One of my favorite stories is the Parable of the Mustard Seed. A young woman suffering inconsolable grief over the loss of her infant is told the Buddha can help her. She goes to see him and he asks for payment. He tells her he can only help her when she brings him a mustard seed from a house that has not known suffering. She embarks upon a fruitless search for a deliverance that isn't there and this becomes her meditation. She goes from house to house and hears the same story over and over again. She finally returns to the Buddha not needing his help because she has helped herself by seeing that her grief is not hers alone but a universal experience. Her quest for an escape from grief became an immersion therapy.

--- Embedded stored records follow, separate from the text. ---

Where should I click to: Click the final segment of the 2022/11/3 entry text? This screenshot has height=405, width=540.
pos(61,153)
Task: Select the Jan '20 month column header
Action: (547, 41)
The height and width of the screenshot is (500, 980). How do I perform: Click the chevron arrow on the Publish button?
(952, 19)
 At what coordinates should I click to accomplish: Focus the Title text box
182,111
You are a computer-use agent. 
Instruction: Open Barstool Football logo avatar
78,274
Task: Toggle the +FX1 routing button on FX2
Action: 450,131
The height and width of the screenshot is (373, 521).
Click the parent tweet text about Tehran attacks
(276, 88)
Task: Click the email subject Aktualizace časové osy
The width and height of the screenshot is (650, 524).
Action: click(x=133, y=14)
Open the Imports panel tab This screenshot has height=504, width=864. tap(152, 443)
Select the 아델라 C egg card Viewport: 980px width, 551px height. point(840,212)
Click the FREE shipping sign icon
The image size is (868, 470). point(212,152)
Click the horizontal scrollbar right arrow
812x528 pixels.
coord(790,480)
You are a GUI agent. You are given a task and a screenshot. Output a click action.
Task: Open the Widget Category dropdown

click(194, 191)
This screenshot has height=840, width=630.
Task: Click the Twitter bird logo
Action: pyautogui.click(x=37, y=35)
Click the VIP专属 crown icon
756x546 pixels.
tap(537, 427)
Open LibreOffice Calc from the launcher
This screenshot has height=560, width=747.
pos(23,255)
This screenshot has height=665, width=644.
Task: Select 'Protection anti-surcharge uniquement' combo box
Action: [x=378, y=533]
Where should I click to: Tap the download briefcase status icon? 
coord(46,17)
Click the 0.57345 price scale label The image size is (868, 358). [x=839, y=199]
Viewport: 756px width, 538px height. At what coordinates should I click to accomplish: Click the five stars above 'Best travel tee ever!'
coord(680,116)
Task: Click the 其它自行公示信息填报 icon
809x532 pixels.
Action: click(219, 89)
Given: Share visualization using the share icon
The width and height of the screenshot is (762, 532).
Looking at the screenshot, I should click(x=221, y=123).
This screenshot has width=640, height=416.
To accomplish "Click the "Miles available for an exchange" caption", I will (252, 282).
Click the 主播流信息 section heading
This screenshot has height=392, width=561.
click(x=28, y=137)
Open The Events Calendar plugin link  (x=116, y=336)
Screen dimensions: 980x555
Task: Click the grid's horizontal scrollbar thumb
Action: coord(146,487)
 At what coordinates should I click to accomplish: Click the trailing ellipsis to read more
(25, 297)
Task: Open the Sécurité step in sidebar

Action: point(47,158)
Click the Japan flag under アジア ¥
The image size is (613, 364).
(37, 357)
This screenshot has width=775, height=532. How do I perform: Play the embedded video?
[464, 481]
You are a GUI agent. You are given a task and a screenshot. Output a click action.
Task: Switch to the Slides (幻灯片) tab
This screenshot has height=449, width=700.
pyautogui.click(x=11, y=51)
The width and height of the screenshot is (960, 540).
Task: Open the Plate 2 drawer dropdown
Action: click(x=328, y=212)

It is helpful to understand the Buddha's observation that life has three characteristics: suffering. impermanence, and not self. Until we sit down and pay attention to what goes on inside, we don't actually know how much we suffer. We are unconscious of a baseline, gnawing level of dissatisfaction that has driven us for the entirety of our lives. Every one of us rejects and then uses this fundamental sense of dissatisfaction to build a self. The self has an imperative mission to get what "I" want or to sooth "me" when I don't get it.

Allowing the self to just sit and watch itself suffer is unthinkable. We develop all kinds of techniques that maintain the hope that meditation will somehow and somewhat magically end suffering. Eventually we give it up as technique falls away and we see what is. Desire comes into consciousness, hangs around for a while and fades away. Desires aren't needs at all. They are completely impersonal energies, that we have personalized. When we recognize that they are empty, they can be fully experienced and even, strange as it may seem, enjoyed for what they are, the roller coaster ride of life.